Work to be completed:
Copy each line of the following material exactly.
START Material for this exercise
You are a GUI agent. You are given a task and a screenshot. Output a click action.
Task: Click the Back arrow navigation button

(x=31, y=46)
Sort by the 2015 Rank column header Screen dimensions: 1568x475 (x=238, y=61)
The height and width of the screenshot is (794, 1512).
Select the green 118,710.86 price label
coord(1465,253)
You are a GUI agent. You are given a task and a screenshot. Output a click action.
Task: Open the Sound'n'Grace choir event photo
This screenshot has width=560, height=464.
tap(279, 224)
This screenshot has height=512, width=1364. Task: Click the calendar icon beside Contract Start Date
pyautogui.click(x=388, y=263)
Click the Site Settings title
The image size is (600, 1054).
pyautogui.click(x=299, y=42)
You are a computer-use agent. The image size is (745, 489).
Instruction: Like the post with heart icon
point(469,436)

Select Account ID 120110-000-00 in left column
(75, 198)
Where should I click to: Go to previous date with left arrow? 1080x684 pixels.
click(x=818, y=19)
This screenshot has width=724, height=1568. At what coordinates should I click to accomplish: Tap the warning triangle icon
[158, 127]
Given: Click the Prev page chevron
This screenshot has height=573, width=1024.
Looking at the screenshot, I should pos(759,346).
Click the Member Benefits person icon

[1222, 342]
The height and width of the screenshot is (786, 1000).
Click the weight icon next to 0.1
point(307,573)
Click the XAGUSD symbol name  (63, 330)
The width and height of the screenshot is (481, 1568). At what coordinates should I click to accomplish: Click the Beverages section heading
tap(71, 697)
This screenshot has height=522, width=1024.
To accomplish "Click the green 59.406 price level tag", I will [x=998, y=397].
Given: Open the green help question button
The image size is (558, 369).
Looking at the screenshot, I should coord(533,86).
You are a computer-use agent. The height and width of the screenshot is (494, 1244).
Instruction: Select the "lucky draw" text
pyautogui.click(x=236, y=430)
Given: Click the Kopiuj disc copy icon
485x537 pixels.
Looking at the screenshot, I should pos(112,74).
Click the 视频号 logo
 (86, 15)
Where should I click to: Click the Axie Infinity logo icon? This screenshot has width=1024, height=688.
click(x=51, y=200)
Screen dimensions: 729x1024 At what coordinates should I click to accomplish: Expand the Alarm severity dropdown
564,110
END Material for this exercise
Exercise answer:
You are a GUI agent. You are given a task and a screenshot. Output a click action.
Task: Click the Back arrow navigation button

(x=31, y=46)
Sort by the 2015 Rank column header Screen dimensions: 1568x475 (x=238, y=61)
The height and width of the screenshot is (794, 1512).
Select the green 118,710.86 price label
coord(1465,253)
You are a GUI agent. You are given a task and a screenshot. Output a click action.
Task: Open the Sound'n'Grace choir event photo
This screenshot has width=560, height=464.
tap(279, 224)
This screenshot has height=512, width=1364. Task: Click the calendar icon beside Contract Start Date
pyautogui.click(x=388, y=263)
Click the Site Settings title
The image size is (600, 1054).
pyautogui.click(x=299, y=42)
You are a computer-use agent. The image size is (745, 489).
Instruction: Like the post with heart icon
point(469,436)

Select Account ID 120110-000-00 in left column
(75, 198)
Where should I click to: Go to previous date with left arrow? 1080x684 pixels.
click(x=818, y=19)
This screenshot has width=724, height=1568. At what coordinates should I click to accomplish: Tap the warning triangle icon
[158, 127]
Given: Click the Prev page chevron
This screenshot has height=573, width=1024.
Looking at the screenshot, I should pos(759,346).
Click the Member Benefits person icon

[1222, 342]
The height and width of the screenshot is (786, 1000).
Click the weight icon next to 0.1
point(307,573)
Click the XAGUSD symbol name  (63, 330)
The width and height of the screenshot is (481, 1568). At what coordinates should I click to accomplish: Click the Beverages section heading
tap(71, 697)
This screenshot has height=522, width=1024.
To accomplish "Click the green 59.406 price level tag", I will [x=998, y=397].
Given: Open the green help question button
The image size is (558, 369).
Looking at the screenshot, I should coord(533,86).
You are a computer-use agent. The height and width of the screenshot is (494, 1244).
Instruction: Select the "lucky draw" text
pyautogui.click(x=236, y=430)
Given: Click the Kopiuj disc copy icon
485x537 pixels.
Looking at the screenshot, I should pos(112,74).
Click the 视频号 logo
 (86, 15)
Where should I click to: Click the Axie Infinity logo icon? This screenshot has width=1024, height=688.
click(x=51, y=200)
Screen dimensions: 729x1024 At what coordinates should I click to accomplish: Expand the Alarm severity dropdown
564,110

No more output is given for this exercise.